(EXTRACTED TEXT):
>>>>

NCASEF Legislative News

House Republicans Drop Debit Rule Repeal

Florida franchisees pose outside of the U.S. Capitol after a day of meetings with members of Congress. (L to R) Michael Jorgenson, Alan Harris, Teeto Shirajee.


Franchisees visited the U.S. Capitol on May 16 to help protect the Durbin Amendment, which rolled back debit card swipe fees charged on every transaction, translating to thousands of dollars saved per year per store.

According to the publication Politico, House Republican leaders have dropped language from a sweeping bank deregulation bill that would have eliminated a cap on debit card swipe fees, namely the Durbin Amendment, which franchisees supported and had a large part in passing. GOP leaders decided to remove the proposal from the nearly 600-page Financial CHOICE Act after confirming that it threatened support for the rest of the bill. The legislation, which would have repealed and replaced key parts of the landmark 2010 Dodd-Frank law, specifically the Durbin amendment, still is a top priority on the GOP’s agenda.

<<<<

(INPUT ROWS):
>>>>

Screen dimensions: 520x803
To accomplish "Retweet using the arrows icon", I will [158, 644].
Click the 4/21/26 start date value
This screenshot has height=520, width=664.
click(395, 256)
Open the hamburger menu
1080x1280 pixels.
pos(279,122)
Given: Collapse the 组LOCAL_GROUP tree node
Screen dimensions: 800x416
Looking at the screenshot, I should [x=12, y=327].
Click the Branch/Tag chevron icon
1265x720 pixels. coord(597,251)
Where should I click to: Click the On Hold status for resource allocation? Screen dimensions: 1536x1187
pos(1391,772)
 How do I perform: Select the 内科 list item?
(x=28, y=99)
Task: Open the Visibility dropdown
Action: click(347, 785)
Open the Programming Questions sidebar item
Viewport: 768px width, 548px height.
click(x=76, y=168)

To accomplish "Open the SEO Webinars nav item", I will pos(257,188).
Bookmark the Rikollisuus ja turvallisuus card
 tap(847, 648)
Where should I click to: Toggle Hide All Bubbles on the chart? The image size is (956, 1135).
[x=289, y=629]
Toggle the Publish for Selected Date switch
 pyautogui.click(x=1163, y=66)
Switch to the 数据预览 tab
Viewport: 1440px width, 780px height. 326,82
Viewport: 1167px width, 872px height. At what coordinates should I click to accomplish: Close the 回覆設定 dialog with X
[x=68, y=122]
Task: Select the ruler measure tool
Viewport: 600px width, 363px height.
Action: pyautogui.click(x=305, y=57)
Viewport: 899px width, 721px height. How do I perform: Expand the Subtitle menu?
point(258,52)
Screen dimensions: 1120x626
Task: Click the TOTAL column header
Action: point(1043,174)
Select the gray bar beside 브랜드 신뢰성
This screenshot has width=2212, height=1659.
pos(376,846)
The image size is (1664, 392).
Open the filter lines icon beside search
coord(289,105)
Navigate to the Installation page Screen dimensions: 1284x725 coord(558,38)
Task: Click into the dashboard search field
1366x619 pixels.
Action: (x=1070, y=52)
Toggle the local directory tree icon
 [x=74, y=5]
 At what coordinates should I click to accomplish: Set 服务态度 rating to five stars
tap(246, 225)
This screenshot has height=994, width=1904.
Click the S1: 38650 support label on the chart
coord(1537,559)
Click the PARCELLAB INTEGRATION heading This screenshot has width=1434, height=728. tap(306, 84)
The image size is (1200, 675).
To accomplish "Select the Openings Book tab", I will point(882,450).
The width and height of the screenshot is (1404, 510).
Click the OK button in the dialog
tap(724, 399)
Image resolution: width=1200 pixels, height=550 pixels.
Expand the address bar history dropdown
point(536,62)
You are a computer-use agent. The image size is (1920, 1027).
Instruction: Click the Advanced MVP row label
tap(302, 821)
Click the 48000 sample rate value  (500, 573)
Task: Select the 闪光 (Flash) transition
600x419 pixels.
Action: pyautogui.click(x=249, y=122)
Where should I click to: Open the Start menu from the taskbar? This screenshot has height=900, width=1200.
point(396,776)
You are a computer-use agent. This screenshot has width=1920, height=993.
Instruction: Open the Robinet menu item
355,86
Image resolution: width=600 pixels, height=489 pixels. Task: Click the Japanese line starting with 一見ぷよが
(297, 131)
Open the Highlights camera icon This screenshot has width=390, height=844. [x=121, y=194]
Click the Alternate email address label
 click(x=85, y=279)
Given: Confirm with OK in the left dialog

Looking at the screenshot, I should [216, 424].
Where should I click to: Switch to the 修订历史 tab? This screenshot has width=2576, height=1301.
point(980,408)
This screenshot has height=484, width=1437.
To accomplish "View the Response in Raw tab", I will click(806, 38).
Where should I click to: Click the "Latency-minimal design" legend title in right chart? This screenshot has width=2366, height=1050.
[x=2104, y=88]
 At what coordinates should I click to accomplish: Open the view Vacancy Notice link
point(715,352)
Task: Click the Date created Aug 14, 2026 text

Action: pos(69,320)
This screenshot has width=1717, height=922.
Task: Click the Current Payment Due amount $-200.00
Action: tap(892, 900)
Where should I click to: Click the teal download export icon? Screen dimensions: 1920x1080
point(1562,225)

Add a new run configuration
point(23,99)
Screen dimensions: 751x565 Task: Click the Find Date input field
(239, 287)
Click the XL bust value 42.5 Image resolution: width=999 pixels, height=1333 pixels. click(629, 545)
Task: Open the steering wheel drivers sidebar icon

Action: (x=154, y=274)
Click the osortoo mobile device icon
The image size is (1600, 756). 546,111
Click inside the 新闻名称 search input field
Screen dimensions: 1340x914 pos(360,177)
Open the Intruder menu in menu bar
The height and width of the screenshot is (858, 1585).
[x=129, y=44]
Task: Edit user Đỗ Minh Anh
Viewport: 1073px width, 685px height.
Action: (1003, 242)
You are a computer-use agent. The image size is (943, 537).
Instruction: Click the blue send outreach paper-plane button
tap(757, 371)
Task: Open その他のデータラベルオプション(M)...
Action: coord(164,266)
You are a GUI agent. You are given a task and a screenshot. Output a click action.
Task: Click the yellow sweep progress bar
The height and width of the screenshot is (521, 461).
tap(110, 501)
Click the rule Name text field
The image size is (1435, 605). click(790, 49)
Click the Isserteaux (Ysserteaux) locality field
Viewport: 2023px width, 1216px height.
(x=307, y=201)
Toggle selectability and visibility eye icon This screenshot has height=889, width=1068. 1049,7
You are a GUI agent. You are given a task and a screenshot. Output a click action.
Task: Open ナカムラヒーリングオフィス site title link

<<<<

(TASKS TO CARRY OUT):
A: According to the legislative news item, why did House Republican leaders remove the debit swipe fee proposal from the Financial CHOICE Act?
B: Turn the records into a numbered list, starting at the line that contains "Navigate to the" and ending after the line that contains "Click the PARCELLAB". Leave out blank lines.

(ANSWERS TO THE EXERCISE):
A: They confirmed that the proposal threatened support for the rest of the bill. The proposal would have eliminated the cap on debit card swipe fees set by the Durbin Amendment.

B:
1. Navigate to the Installation page Screen dimensions: 1284x725 coord(558,38)
2. Task: Click into the dashboard search field
3. 1366x619 pixels.
4. Action: (x=1070, y=52)
5. Toggle the local directory tree icon
6.  [x=74, y=5]
7.  At what coordinates should I click to accomplish: Set 服务态度 rating to five stars
8. tap(246, 225)
9. This screenshot has height=994, width=1904.
10. Click the S1: 38650 support label on the chart
11. coord(1537,559)
12. Click the PARCELLAB INTEGRATION heading This screenshot has width=1434, height=728. tap(306, 84)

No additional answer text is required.